TEXTO:
2025-11-24

La crítica a la modernidad y el cientificismo de Mary Shelley tienen aquí una recreación romántica que interpela también en tiempos de Inteliencia artificial y de modernidad líquida.

Frankenstein de Guillermo del Toro: más cercano de lo que parece

La ciencia prometeica que despertó reacciones artísticas célebres entre los románticos vuelve a ser centro de reflexiones ante un escenario social en transformación. Frankestein regresa a ser símbolo de la monstruosidad y vulnerabilidad de nuestras sociedades.

 

Hay historias que no envejecen: Frankenstein, la novela de Mary Shelley, es una de esas criaturas. Y Guillermo del Toro, que hace tiempo anda conversando con los monstruos, la toma ahora para devolverla a su sitio original: no al estante del terror, sino al corazón de la responsabilidad social.

Del Toro filma una pregunta. ¿Qué hace un creador con aquello que crea? ¿Qué parte de nuestra humanidad queda a la intemperie cuando la soberbia se sube al caballo de la razón y galopa sin mirar atrás? En la novela, el rayo no es la creación, sino la incapacidad del creador de sostener a su creatura.

Si en Shelley la creatura se educa sola —como quien aprende lenguaje escuchando desde la tapia—, aquí la película recupera esa formación rota: el monstruo no es una esencia del mal, sino un sujeto que tropieza con el rechazo y, a fuerza de golpes, termina devolviendo golpe. Del Toro lo ha dicho sin rodeos: su criatura es vulnerable, bella a su modo, una pieza marcada por cicatrices más morales que quirúrgicas.

En los útlimos tiempos, hemos visto reversiones semejantes del monstruo: Maléfica, el Guasón, entre otros, fueron versiones del cine. Pero mucho antes, en lenguaje literario, cuando Cortázar escribió “Los Reyes” o Borges nos habló de “La casa de Asterión”, la “otredad” recibió el primer puntapié para pasar de la monstruosidad ajena a aquello que emparenta radicalmente al monstruo con el hombre apolíneo.

EXTRACTO DE DATOS:
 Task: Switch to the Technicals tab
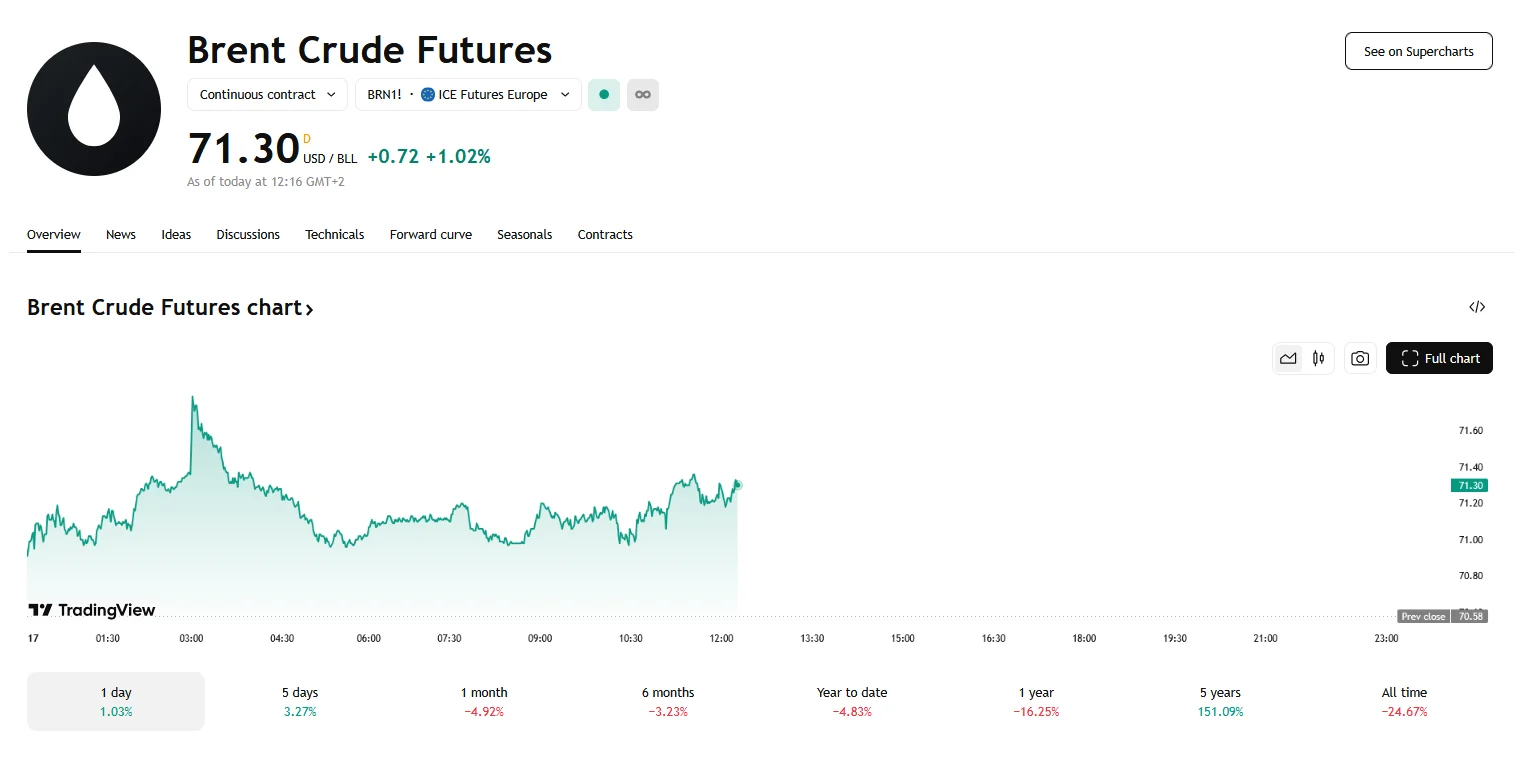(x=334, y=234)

PROBLEMA A RESOLVER: Según el texto sobre el Frankenstein de Guillermo del Toro, ¿qué representa el rayo en la novela? El material no guarda relación alguna con el texto.

RESPUESTA CORRECTA: No la creación, sino la incapacidad del creador de sostener a su creatura.